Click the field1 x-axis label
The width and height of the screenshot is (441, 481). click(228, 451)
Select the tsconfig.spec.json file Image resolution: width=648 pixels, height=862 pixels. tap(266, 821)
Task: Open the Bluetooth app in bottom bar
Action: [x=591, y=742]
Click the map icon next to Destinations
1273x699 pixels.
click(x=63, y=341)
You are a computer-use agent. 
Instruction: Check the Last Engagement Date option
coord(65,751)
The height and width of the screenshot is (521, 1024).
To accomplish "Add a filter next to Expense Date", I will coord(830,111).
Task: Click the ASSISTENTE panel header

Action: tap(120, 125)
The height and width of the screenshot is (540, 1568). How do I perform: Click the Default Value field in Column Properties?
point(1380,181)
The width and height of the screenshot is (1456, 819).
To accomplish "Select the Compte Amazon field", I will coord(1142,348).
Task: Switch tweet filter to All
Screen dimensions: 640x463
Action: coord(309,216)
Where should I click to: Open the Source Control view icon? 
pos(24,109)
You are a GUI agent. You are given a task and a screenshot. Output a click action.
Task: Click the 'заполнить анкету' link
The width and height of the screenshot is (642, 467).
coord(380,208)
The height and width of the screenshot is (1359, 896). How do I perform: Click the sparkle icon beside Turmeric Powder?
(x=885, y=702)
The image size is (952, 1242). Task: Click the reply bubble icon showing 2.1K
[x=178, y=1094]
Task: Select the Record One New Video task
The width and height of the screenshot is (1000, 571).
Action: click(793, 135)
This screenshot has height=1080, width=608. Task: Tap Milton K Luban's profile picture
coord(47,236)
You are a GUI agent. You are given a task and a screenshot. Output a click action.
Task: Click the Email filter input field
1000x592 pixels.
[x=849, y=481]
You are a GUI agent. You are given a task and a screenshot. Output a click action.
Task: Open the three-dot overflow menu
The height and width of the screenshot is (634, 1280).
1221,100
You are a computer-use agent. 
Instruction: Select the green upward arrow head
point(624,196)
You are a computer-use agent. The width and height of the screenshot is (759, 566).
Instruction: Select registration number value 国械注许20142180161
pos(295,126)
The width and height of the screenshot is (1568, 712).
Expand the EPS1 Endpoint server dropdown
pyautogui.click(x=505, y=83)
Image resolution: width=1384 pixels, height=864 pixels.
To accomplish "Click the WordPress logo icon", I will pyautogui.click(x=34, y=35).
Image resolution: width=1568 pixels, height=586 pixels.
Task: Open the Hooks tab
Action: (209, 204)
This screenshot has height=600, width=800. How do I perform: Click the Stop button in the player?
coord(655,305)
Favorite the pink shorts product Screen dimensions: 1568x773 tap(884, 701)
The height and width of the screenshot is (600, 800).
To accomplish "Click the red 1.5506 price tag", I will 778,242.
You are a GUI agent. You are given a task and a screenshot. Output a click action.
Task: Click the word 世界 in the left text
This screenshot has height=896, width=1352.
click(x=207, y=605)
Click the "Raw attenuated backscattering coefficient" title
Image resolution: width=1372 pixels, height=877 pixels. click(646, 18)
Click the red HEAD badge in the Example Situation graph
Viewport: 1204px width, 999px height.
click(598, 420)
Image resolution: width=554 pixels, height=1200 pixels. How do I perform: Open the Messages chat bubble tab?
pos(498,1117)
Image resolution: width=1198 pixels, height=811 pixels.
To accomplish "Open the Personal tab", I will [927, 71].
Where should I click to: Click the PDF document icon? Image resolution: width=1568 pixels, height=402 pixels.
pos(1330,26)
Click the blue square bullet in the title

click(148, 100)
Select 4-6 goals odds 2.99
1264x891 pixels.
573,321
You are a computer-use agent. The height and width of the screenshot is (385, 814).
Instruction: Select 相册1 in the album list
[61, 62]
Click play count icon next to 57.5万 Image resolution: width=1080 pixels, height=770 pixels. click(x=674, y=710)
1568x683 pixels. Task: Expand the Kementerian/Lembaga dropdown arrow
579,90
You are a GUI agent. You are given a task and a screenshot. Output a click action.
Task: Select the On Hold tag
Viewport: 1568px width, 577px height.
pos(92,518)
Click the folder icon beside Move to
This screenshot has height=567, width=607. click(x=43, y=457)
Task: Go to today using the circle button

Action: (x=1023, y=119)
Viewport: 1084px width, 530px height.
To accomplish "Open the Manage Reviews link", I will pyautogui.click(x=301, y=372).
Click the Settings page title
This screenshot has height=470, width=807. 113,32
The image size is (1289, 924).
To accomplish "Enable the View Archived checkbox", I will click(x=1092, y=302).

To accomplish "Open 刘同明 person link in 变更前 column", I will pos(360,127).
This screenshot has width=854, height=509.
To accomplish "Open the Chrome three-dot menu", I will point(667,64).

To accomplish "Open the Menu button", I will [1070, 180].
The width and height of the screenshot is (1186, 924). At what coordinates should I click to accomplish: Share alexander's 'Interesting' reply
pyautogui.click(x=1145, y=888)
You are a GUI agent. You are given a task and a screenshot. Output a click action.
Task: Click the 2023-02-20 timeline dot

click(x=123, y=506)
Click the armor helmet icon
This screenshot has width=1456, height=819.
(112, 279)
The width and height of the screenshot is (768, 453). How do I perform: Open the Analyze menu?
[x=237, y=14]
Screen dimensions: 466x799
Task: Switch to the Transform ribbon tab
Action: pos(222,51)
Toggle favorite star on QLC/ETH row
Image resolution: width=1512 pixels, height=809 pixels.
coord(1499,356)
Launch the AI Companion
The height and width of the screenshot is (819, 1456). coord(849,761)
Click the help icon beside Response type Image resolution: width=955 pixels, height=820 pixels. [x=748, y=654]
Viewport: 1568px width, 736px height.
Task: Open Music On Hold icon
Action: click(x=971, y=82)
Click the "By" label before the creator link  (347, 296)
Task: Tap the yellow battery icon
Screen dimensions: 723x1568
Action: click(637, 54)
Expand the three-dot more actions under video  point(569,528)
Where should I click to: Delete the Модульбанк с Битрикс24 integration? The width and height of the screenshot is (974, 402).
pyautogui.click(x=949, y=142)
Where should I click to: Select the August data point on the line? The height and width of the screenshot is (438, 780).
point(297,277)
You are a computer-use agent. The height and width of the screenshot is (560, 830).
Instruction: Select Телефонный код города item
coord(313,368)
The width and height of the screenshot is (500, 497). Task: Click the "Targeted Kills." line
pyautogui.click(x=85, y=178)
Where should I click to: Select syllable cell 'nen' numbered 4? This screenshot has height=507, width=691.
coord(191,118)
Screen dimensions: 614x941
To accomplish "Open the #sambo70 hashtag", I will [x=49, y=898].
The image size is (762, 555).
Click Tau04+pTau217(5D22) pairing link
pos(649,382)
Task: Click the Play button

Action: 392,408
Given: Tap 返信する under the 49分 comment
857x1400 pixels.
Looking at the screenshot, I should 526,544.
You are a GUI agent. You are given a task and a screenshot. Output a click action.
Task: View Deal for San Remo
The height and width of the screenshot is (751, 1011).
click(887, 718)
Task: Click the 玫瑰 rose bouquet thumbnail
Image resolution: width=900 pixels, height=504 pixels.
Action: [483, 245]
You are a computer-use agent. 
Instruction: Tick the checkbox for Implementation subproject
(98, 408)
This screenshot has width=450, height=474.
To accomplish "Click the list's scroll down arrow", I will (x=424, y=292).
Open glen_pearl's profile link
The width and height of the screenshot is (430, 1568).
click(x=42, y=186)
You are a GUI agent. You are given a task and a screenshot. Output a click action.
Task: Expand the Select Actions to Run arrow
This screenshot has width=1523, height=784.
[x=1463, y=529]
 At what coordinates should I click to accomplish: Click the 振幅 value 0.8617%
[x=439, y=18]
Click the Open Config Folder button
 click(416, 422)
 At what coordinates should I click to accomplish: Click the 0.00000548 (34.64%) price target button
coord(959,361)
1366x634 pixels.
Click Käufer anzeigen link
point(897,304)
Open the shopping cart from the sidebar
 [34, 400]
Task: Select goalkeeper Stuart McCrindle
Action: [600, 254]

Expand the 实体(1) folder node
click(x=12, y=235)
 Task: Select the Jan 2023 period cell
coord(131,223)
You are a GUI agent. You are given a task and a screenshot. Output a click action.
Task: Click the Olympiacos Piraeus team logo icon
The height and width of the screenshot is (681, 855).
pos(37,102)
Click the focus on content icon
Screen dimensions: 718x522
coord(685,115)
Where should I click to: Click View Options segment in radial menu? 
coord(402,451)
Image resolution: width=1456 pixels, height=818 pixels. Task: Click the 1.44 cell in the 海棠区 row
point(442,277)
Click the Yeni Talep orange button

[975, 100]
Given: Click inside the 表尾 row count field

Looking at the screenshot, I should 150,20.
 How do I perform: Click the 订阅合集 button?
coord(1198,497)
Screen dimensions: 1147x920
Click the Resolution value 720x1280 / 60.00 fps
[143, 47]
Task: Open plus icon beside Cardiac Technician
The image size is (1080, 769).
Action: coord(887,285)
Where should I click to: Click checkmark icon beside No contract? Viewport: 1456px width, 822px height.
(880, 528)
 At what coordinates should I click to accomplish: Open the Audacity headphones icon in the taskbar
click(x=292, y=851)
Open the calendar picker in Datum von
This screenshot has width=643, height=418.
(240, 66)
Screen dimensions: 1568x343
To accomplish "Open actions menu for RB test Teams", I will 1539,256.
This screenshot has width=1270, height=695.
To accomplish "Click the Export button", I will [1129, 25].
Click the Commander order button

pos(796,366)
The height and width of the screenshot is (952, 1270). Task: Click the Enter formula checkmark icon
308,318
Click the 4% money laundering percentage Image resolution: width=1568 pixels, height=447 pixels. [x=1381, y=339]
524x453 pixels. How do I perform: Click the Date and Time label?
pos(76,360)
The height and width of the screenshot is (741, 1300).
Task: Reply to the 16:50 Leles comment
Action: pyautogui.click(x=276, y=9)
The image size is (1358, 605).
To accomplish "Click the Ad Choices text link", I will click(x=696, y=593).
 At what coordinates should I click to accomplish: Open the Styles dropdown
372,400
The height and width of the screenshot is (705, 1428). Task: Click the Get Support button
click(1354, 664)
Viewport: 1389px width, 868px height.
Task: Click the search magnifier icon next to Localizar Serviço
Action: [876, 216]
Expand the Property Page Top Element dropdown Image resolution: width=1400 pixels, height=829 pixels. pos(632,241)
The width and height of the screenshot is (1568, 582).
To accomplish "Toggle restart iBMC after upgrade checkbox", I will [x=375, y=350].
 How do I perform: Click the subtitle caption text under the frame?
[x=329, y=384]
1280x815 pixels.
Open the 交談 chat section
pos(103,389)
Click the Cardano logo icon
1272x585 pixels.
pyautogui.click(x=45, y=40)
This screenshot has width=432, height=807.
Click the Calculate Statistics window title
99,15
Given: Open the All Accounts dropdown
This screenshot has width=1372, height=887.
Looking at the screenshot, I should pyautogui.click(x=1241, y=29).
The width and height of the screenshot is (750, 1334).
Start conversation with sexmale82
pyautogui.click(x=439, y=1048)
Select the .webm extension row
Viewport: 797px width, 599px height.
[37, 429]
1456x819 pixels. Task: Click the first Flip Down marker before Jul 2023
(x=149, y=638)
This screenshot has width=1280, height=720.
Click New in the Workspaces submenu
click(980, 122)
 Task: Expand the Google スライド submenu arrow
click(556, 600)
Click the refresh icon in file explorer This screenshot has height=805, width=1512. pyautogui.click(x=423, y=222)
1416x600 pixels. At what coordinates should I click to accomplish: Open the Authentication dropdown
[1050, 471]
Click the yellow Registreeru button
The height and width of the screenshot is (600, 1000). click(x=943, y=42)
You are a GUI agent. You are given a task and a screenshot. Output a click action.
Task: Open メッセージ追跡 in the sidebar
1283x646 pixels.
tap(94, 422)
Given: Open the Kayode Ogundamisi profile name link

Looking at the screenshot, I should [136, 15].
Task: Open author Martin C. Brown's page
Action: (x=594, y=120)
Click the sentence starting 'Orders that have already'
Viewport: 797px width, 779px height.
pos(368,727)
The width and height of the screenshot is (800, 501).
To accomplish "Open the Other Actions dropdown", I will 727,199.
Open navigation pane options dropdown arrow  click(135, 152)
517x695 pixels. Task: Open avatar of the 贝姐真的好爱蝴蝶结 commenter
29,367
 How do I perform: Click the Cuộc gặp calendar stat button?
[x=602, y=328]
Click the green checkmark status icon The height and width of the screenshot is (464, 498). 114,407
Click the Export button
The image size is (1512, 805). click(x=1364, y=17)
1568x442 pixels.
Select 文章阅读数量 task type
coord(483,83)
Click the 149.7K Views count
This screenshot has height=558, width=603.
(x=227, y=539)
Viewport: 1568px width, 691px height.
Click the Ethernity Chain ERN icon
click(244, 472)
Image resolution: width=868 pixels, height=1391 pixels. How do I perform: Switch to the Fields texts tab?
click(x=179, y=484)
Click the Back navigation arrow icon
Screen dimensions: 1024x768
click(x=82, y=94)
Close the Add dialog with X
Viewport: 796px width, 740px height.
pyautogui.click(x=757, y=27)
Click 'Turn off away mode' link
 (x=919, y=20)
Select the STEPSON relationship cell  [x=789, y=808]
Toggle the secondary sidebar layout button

Instructions to follow: Please format the lines from the one containing "Task: Click the ASSISTENTE panel header" through the one containing "I will coord(1142,348)." as a JSON list of strings, with one string per line and blank lines left out.

Exercise response:
[
  "Task: Click the ASSISTENTE panel header",
  "Action: tap(120, 125)",
  "The height and width of the screenshot is (540, 1568). How do I perform: Click the Default Value field in Column Properties?",
  "point(1380,181)",
  "The width and height of the screenshot is (1456, 819).",
  "To accomplish \"Select the Compte Amazon field\", I will coord(1142,348)."
]